━━ Dataset extract

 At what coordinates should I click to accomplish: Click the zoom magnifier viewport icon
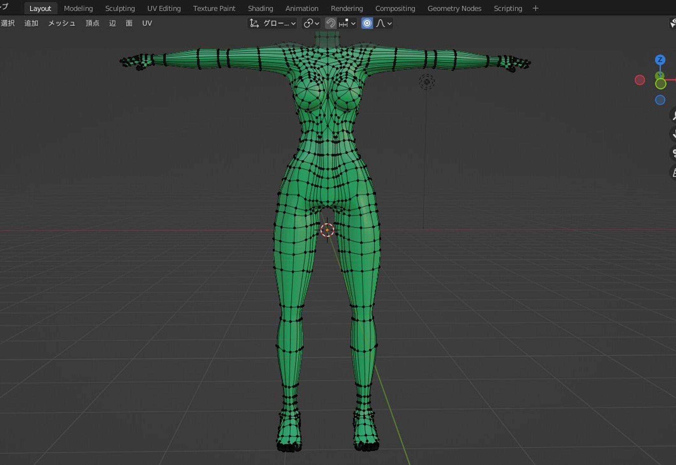(674, 115)
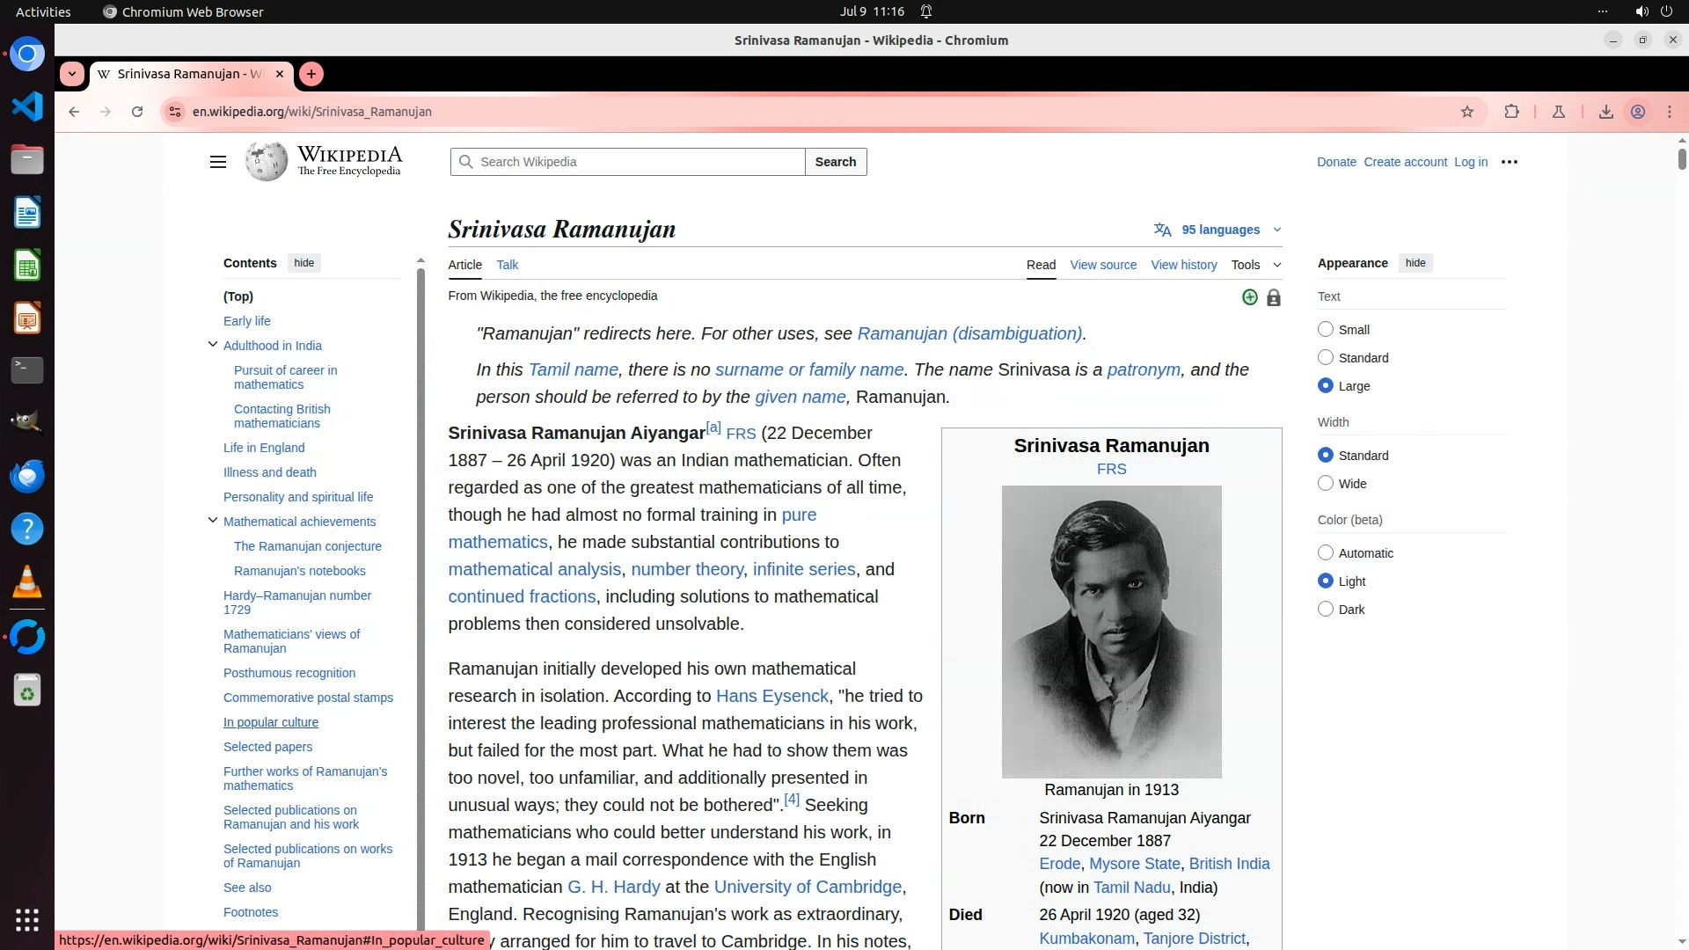Click into the Search Wikipedia field
Image resolution: width=1689 pixels, height=950 pixels.
pyautogui.click(x=638, y=162)
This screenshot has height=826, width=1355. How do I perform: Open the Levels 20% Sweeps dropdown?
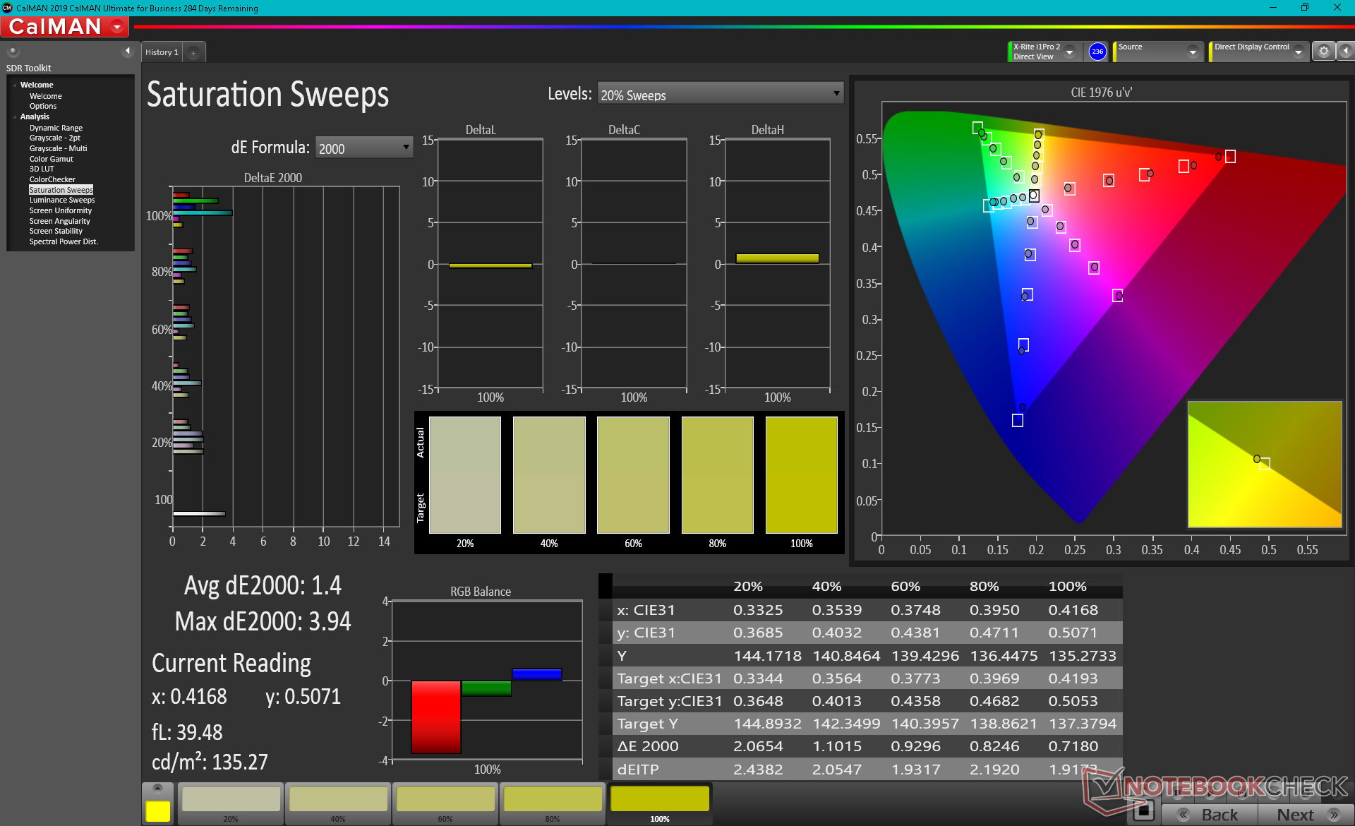720,94
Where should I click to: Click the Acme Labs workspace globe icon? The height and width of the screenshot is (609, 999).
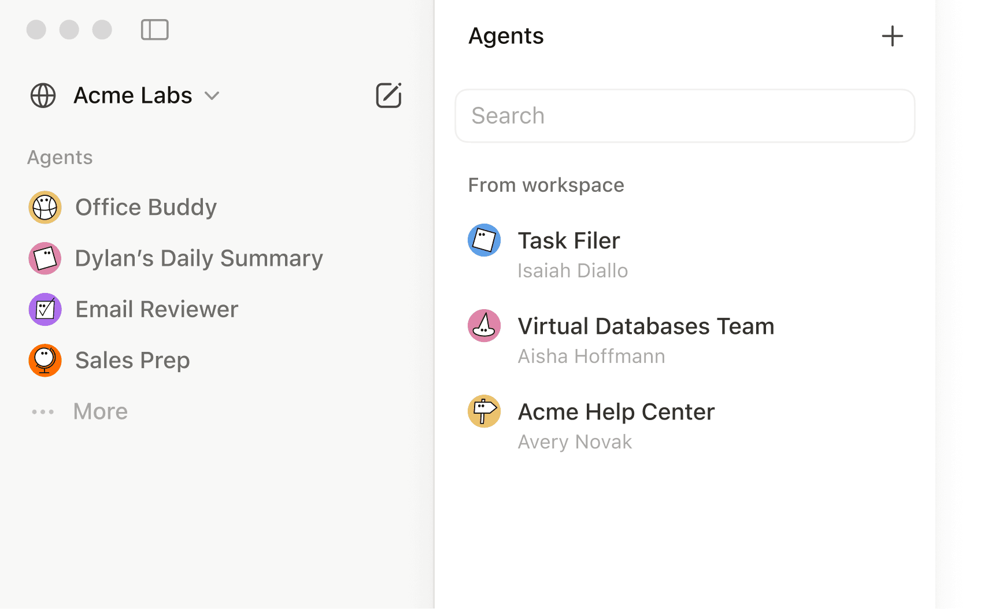click(43, 95)
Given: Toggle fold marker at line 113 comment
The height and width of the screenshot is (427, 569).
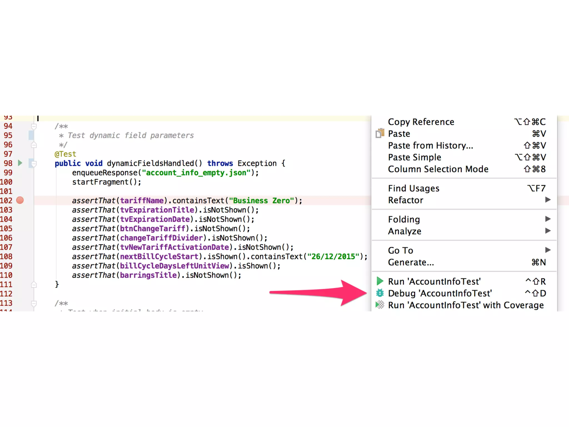Looking at the screenshot, I should point(34,303).
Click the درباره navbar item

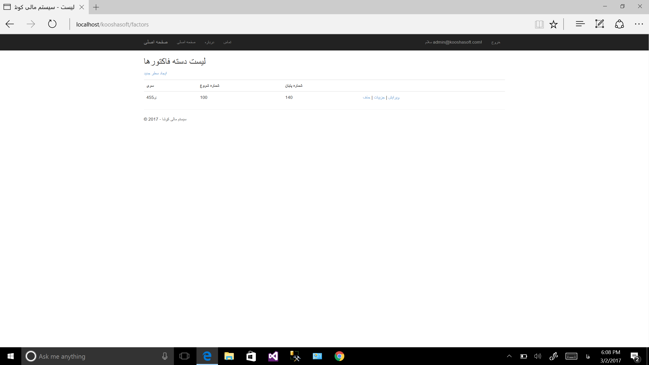click(209, 42)
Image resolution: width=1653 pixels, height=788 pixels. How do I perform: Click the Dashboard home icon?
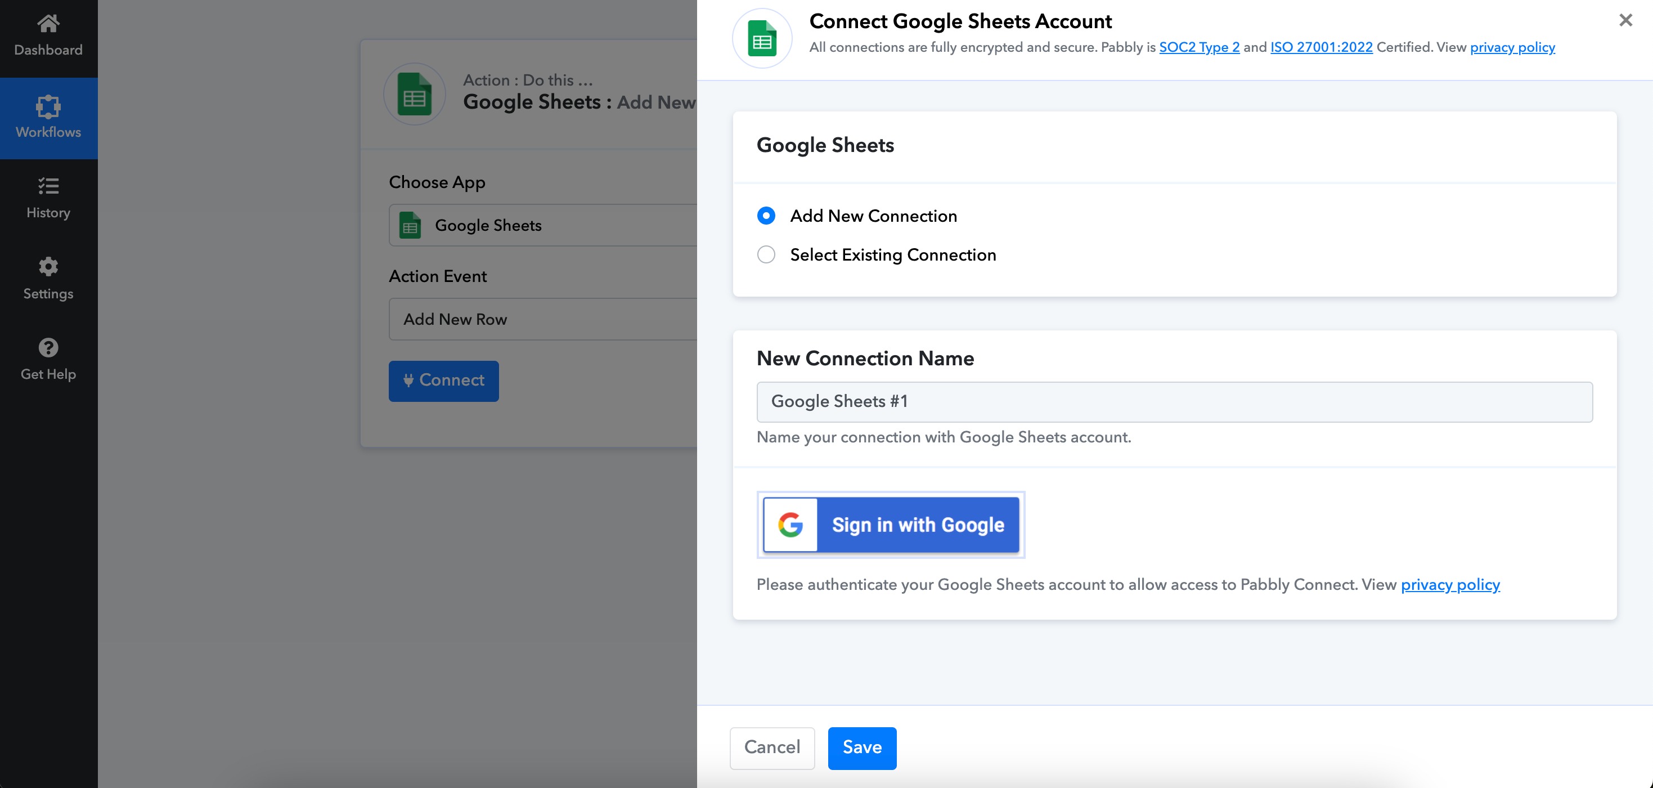[x=48, y=24]
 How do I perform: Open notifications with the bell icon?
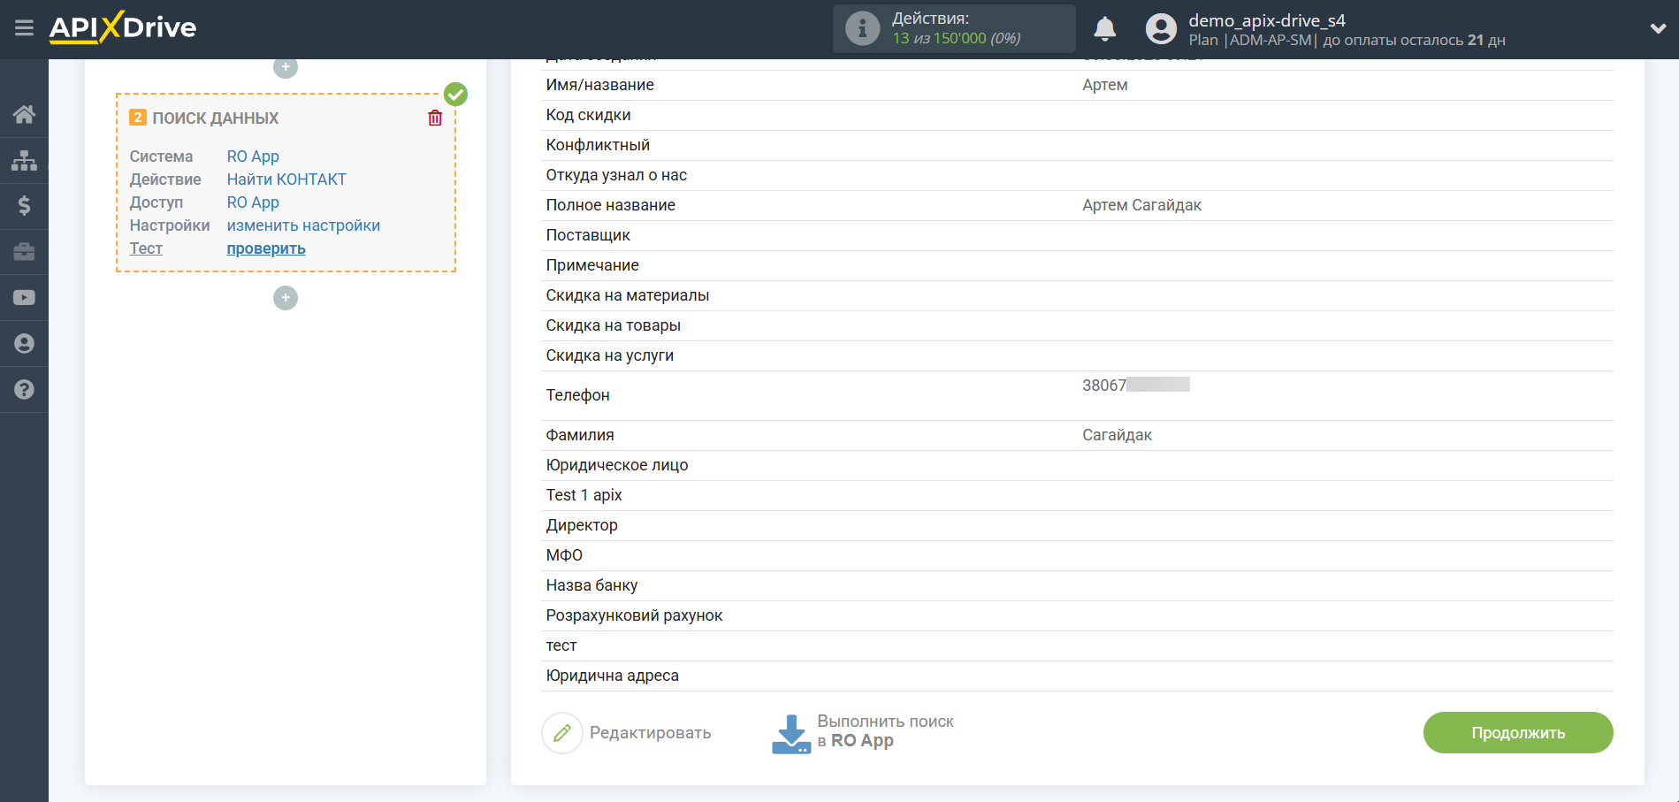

━━━━

§ What the exercise asks
Set the listing down exactly, without its pictures.

§ Task response
 At what coordinates should I click to accomplish: Click the zoom magnifier viewport icon
(674, 115)
Click into the Search Wikipedia field
Image resolution: width=1689 pixels, height=950 pixels.
pyautogui.click(x=638, y=162)
This screenshot has height=826, width=1355. How do I perform: Open the Levels 20% Sweeps dropdown?
720,94
Where should I click to: Click the Acme Labs workspace globe icon? The height and width of the screenshot is (609, 999).
click(43, 95)
Given: Toggle fold marker at line 113 comment
The height and width of the screenshot is (427, 569).
Looking at the screenshot, I should point(34,303).
Click the درباره navbar item

click(209, 42)
Image resolution: width=1653 pixels, height=788 pixels. How do I perform: Click the Dashboard home icon?
[x=48, y=24]
 How do I perform: Open notifications with the bell icon?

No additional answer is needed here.